And while some are tempted to vote for the National Rally (RN) in the upcoming snap legislative elections, others doubt its ability to work for them and their interests. European subsidies, though criticised, are essential to their survival.

At the entrance to Braslou, a village of 315 inhabitants in southern Touraine, central France, the street sign with the commune's name is still upside down.

It's been like that ever since the farmers' anger set the French and European countryside ablaze earlier this year, a way of showing that "we're walking on our heads," explained one of those who took part in the upheaval in Braslou and the surrounding villages.

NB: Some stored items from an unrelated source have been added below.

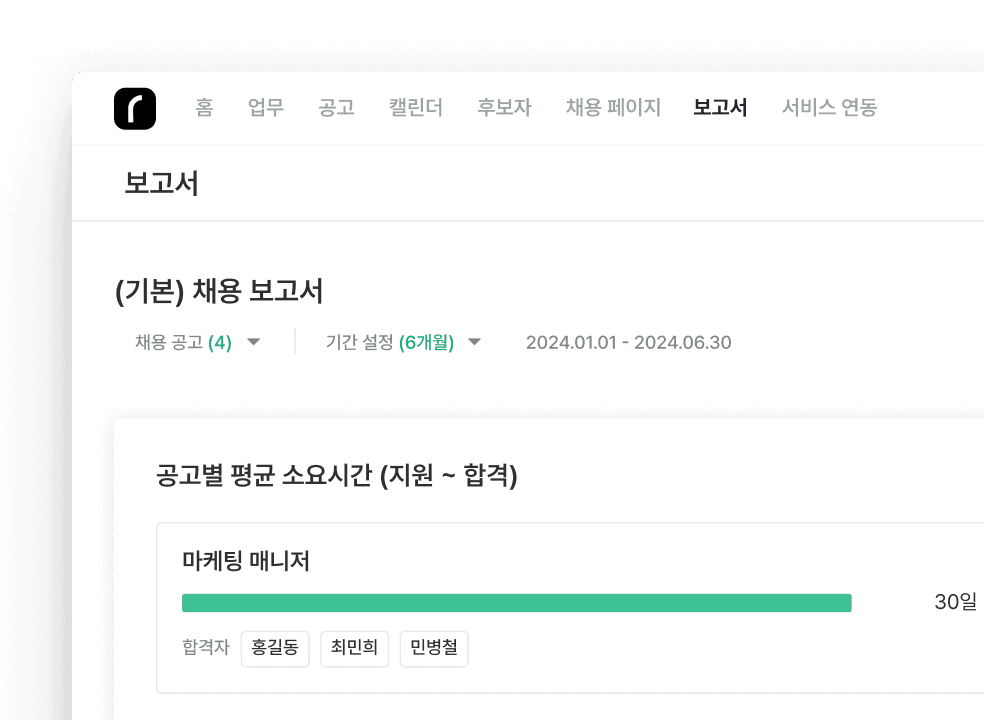Go to 서비스 연동
The height and width of the screenshot is (720, 984).
coord(829,108)
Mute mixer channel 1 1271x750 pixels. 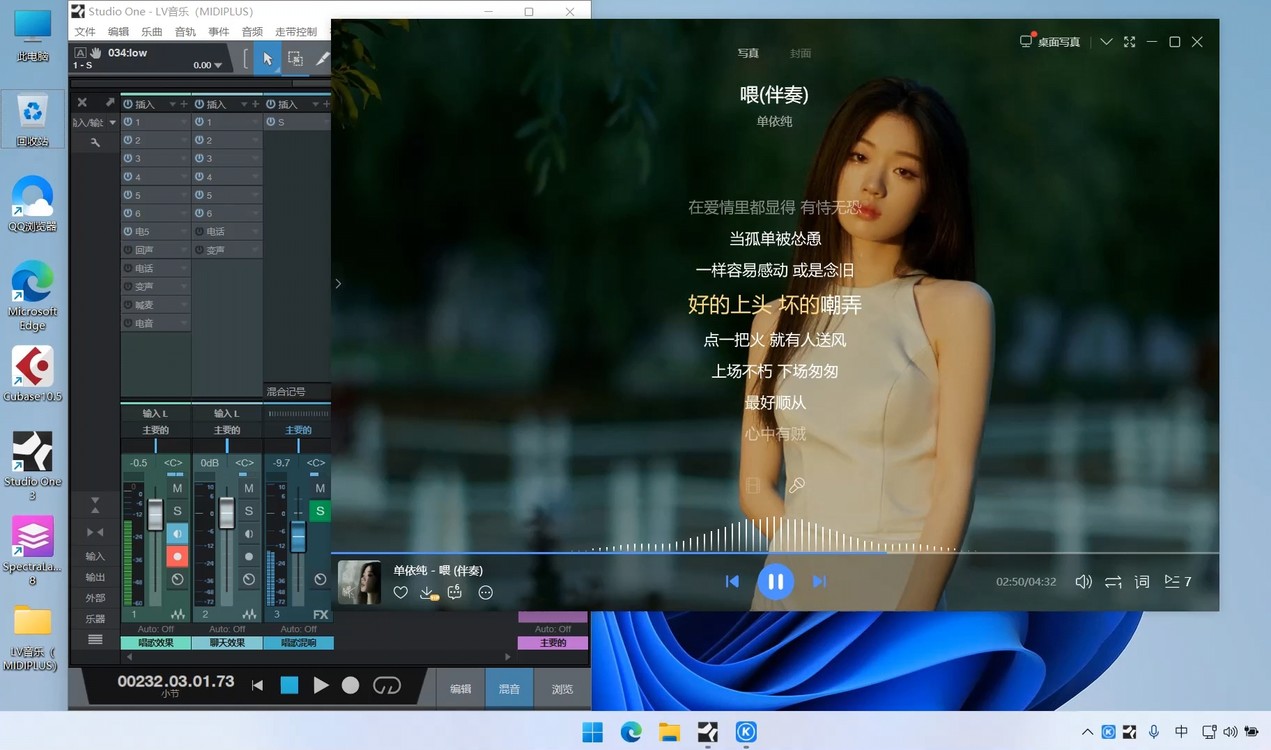[x=177, y=488]

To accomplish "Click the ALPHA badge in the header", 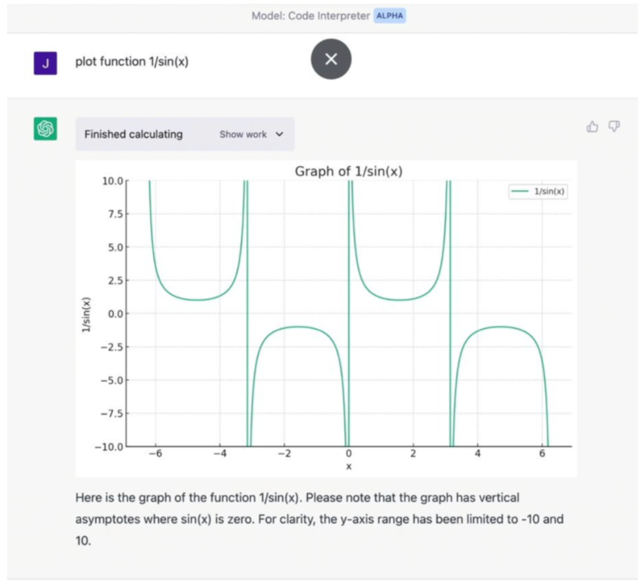I will [x=390, y=16].
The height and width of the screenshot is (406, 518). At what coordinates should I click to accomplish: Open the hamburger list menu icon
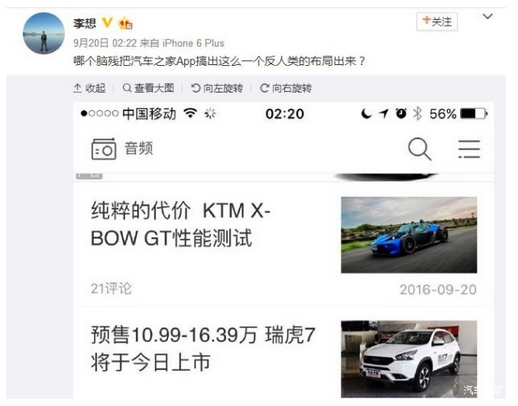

Mathieu, a grain farmer, took over from his father to lead a fairly large 270-hectare farm. He is one of a dozen farmers in the commune and also runs an agricultural contracting business, lending his machinery to other farms. A Jeunes Agriculteurs (Young Farmers, JA) union member, politically, he identifies with the RN of Marine Le Pen and Jordan Bardella.

Braslou
BraslouIsabelle Bloncourt Repiton

On 9 June, Mathieu voted for the far right. He did so because he deplores that not all European farmers are subject to the same standards, that certain chemicals banned in France are allowed for use in Spain, and that poorly controlled Ukrainian poultry has invaded the French market.

"I'm not against imports, as long as trade is fair and labelling transparent," Mathieu told Euronews.

Macron MP liked for her ability to listen

However, on Sunday, he is not against voting to reappoint Fabienne Colboc, a member of parliament from Emmanuel Macron's Renaissance.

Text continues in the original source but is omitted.